Time−Synchronization and Ranging for OFDM Systems Using Time−Reversal

Abstract

In this paper, we propose a new two-way time synchronization (TS) method for orthogonal frequency division multiplexing (OFDM)-based wireless systems. It relies on the time-reversal (TR) technique to remove the effect of the channel phase after the signal round-trip. Thus, the method is named TR-TS. TR technique yields a linear phase rotation across subcarriers, regardless whether the channel is minimum, maximum, or mixed phase. This phase is proportional to the difference of the OFDM symbol-timing synchronization errors at the two receivers. Thus, the clock-offset between the radios is determined using the local reception times and the estimated linear phase resulting from the TR technique. A reliable low-complexity algorithm called fast Fourier transform-weighted least-squares is proposed to estimate the linear phase slope, and its meansquare error is compared with the Cramér-Rao Lower Bound (CRLB). The results show that the proposed algorithm attains the CRLB at low SNR, even when a single OFDM symbol is used.
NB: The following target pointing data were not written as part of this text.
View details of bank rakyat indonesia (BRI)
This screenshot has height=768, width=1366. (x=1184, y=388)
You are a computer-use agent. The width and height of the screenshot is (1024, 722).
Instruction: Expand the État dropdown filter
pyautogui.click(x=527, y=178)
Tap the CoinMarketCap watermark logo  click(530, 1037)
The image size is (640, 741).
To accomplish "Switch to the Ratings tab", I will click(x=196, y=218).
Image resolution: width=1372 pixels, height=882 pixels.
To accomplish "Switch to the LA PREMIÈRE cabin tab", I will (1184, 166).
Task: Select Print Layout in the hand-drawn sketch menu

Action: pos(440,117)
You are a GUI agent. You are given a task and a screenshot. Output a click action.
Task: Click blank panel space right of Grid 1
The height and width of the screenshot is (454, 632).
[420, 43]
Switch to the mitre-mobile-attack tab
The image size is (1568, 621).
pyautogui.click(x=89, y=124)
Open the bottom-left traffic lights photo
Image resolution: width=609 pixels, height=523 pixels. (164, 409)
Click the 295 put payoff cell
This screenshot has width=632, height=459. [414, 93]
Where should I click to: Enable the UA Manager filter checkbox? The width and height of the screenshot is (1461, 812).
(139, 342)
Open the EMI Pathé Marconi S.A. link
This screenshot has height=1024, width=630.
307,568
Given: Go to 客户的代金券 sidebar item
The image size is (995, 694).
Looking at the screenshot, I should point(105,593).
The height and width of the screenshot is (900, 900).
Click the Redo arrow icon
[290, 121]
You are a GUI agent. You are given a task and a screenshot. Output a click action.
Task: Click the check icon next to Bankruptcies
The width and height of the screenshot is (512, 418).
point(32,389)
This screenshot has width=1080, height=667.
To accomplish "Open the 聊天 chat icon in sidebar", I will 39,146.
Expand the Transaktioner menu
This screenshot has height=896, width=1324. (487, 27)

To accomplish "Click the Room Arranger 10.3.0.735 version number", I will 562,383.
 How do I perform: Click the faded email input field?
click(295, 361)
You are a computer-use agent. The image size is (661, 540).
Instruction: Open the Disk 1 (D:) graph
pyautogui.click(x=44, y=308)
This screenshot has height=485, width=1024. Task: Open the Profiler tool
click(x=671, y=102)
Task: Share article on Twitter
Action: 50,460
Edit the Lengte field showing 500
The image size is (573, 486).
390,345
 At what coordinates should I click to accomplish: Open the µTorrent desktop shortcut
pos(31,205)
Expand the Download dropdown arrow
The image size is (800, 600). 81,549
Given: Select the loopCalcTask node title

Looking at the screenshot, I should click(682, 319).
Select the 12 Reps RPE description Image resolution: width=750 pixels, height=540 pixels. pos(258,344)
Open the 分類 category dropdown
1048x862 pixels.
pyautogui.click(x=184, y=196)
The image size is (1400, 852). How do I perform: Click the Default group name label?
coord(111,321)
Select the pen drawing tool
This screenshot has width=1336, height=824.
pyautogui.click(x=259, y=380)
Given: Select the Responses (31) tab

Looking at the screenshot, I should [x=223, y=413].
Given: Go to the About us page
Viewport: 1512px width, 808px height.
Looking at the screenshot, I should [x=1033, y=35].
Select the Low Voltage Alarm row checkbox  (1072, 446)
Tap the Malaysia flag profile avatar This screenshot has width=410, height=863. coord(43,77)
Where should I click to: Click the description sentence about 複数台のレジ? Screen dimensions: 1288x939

The OFDM packets are time-stamped at the medium access control layer, which allows eliminating errors caused by different and varying delays in the internal lower level processing of the data. Hence, an accurate estimate of the clock-offset is obtained. The impact of various nonidealities on the proposed algorithm is also studied. In addition, we propose a ranging method that employs the novel TS method and a first-path delay estimation technique. The performance of the proposed methods is studied in simulations, as well as using real-world measured channels. The results show that the proposed methods can be successfully applied in low to moderate mobility scenarios such as indoors despite harsh multipath, since they rely on channel reciprocity.